Data about locating elements on screens:

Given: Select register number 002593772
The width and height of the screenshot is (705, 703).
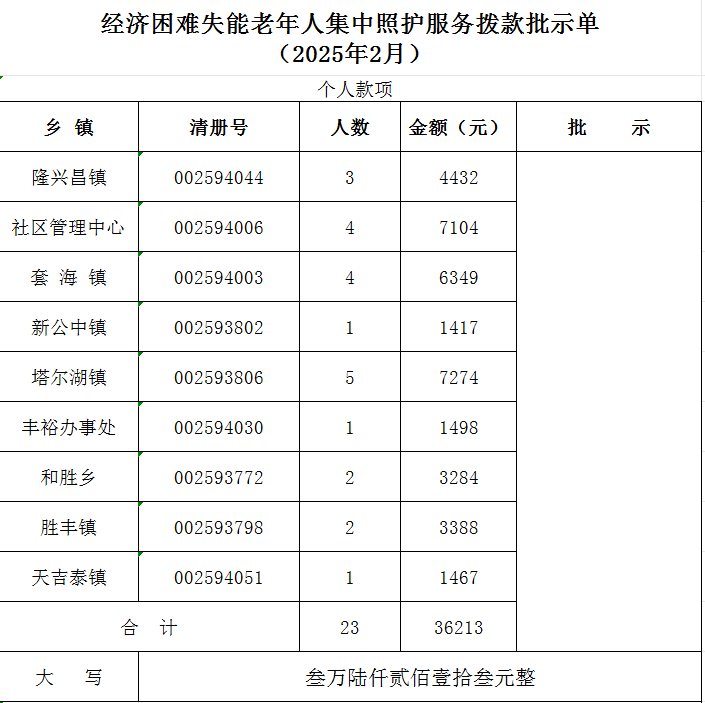Looking at the screenshot, I should tap(218, 478).
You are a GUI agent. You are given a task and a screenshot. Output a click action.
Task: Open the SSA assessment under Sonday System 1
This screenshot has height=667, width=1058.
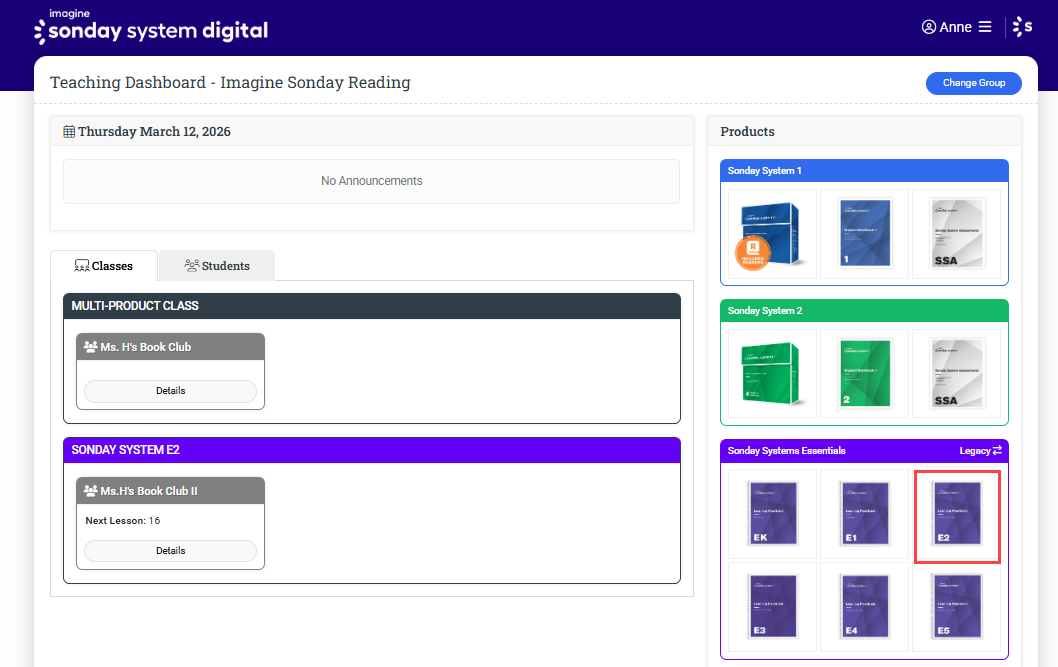pos(956,234)
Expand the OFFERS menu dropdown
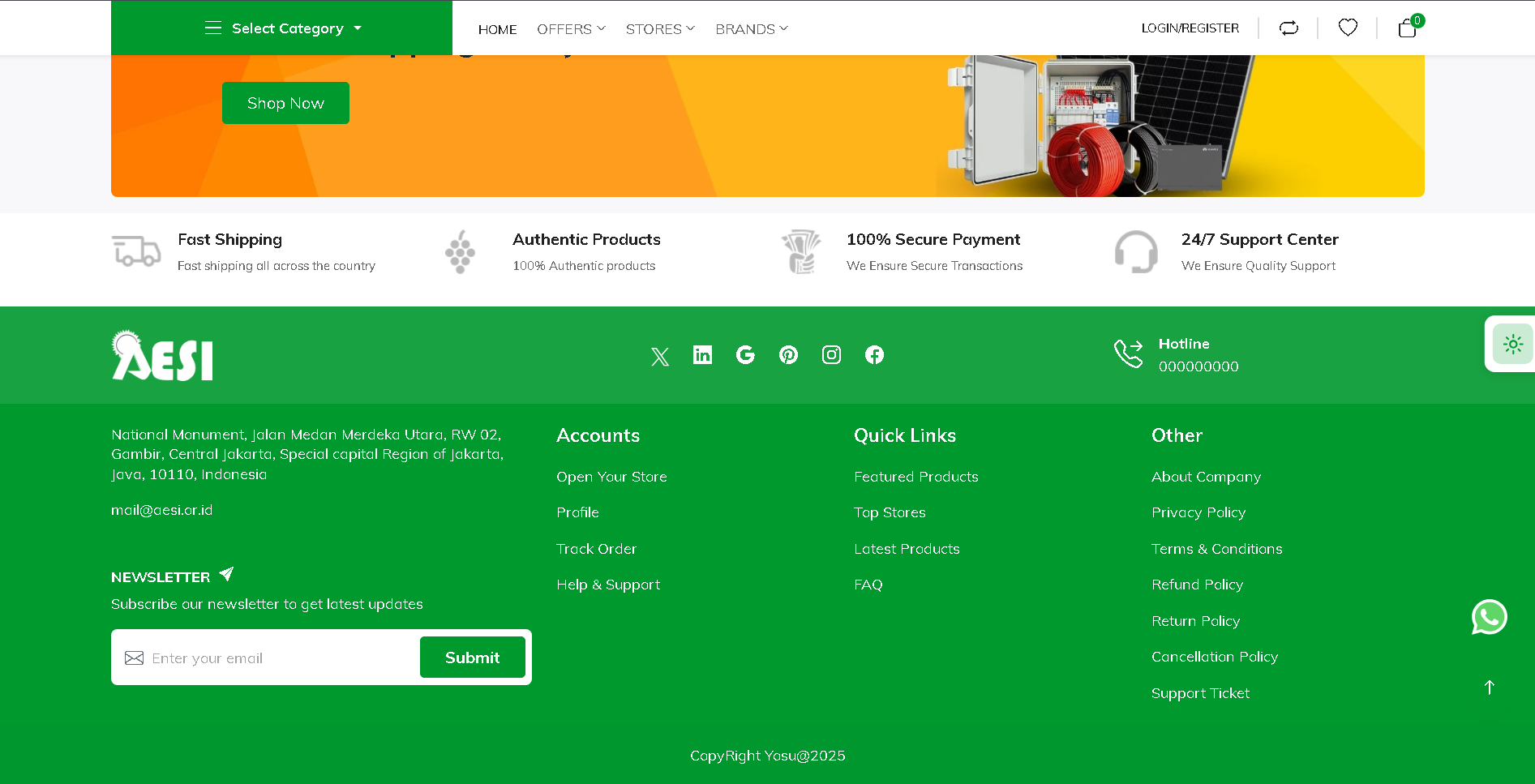The width and height of the screenshot is (1535, 784). coord(571,29)
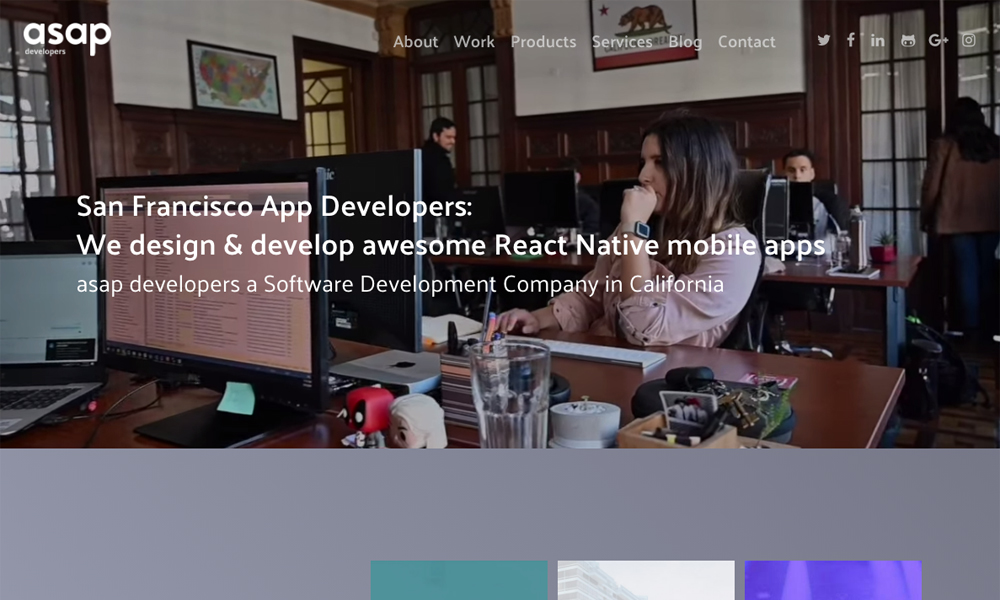This screenshot has width=1000, height=600.
Task: Click the San Francisco App Developers heading
Action: point(275,207)
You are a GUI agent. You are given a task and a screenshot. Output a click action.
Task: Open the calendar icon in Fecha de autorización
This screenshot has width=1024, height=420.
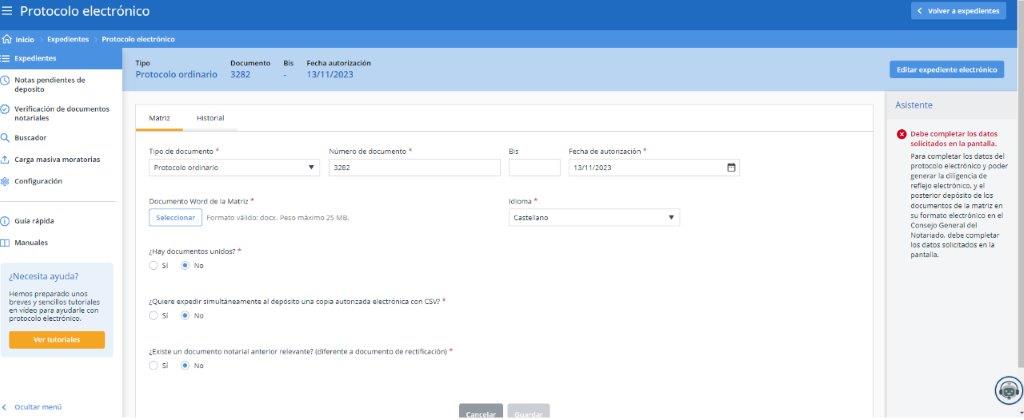coord(731,167)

_EXERCISE TASK:_ Rewrite all the data above with "GUI agent" changed to "interface agent" and nothing else altered. Omit the pictures from your answer.

_SOLUTION:_
Given: Select register number 002593772
The width and height of the screenshot is (705, 703).
Looking at the screenshot, I should tap(218, 478).
You are a interface agent. You are given a task and a screenshot. Output a click action.
Task: Open the SSA assessment under Sonday System 1
This screenshot has height=667, width=1058.
pos(956,234)
Expand the OFFERS menu dropdown
The width and height of the screenshot is (1535, 784). coord(571,29)
This screenshot has width=1000, height=600.
Task: Click the San Francisco App Developers heading
Action: point(275,207)
You are a interface agent. You are given a task and a screenshot. Output a click action.
Task: Open the calendar icon in Fecha de autorización
This screenshot has width=1024, height=420.
coord(731,167)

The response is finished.